あそこで元帥と酒を交えていなかったから、こうも上手くはいかなかったかもしれない。

的を得ていたから、素直に肯定できなくて。
黙り込む俺の沈黙が望んでいた返事だと見たのか、ジェリーは勝手に一人で満足そうに笑っていた。



「言ったでしょ?楽しんでお酒を飲むのも良いものだって」

「……そんな言い方はしてない」

「あらん?そうだったかしら」



別に楽しんで飲んじゃいない。
だが、確かにジェリーの言う通りかもしれないとも思った。

悔しいが、一人で考え込んだままじゃ進まなかった足。
一人酒をしようと思ったのも、その途中で元帥に会ったのも、兎が俺を見つけたのも、全部偶然かもしれないが。
それでもどれか一つでも欠けていたら、この結果は実現しなかったかもしれない。



「お待たせしました!」



そんなジェリーとの空気を断ち切ったのは、張り切った明るい声。
カウンターから身を乗り出した男が、湯気の立つ料理のトレイを差し出してくる。
ほこほこと湯気の立つ色合い鮮やかな粥に、野菜でごった返している味噌汁と煮物。



「ささみと水菜の卵粥です。
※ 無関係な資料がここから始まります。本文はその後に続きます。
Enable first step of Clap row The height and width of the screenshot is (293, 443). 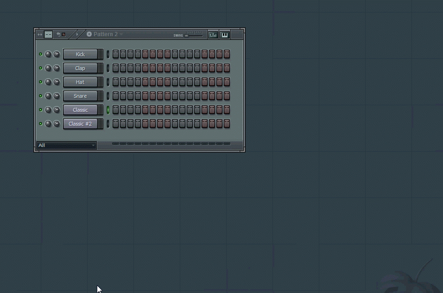click(x=115, y=68)
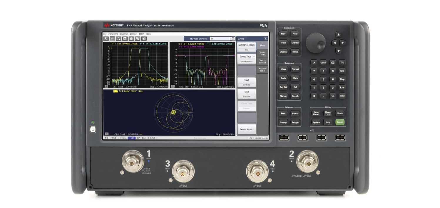Viewport: 440px width, 208px height.
Task: Toggle the IntTrig status bar field
Action: (123, 138)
お味噌汁の具は柔らかくしてるから、食べ易いですよ。こっちはカブのあんかけ煮」

「……雪ちゃん、具合でも悪いの?」



メニューを見て一目で事態を把握できるジェリーには、流石に感心した。
料理長の名は伊達じゃないってことか。



「少し食が細くなってるだけだ」

「え?また?」



受け取ったトレイに足早にその場を去ろうとすれば、引っ掛かるジェリーの言葉に足が止まる。

…そういや俺らがガキの頃から知ってるって言ってたな。
となると、雪の昔も知ってるのか。
俺の知らない、教団に来たばかりのあいつのこと。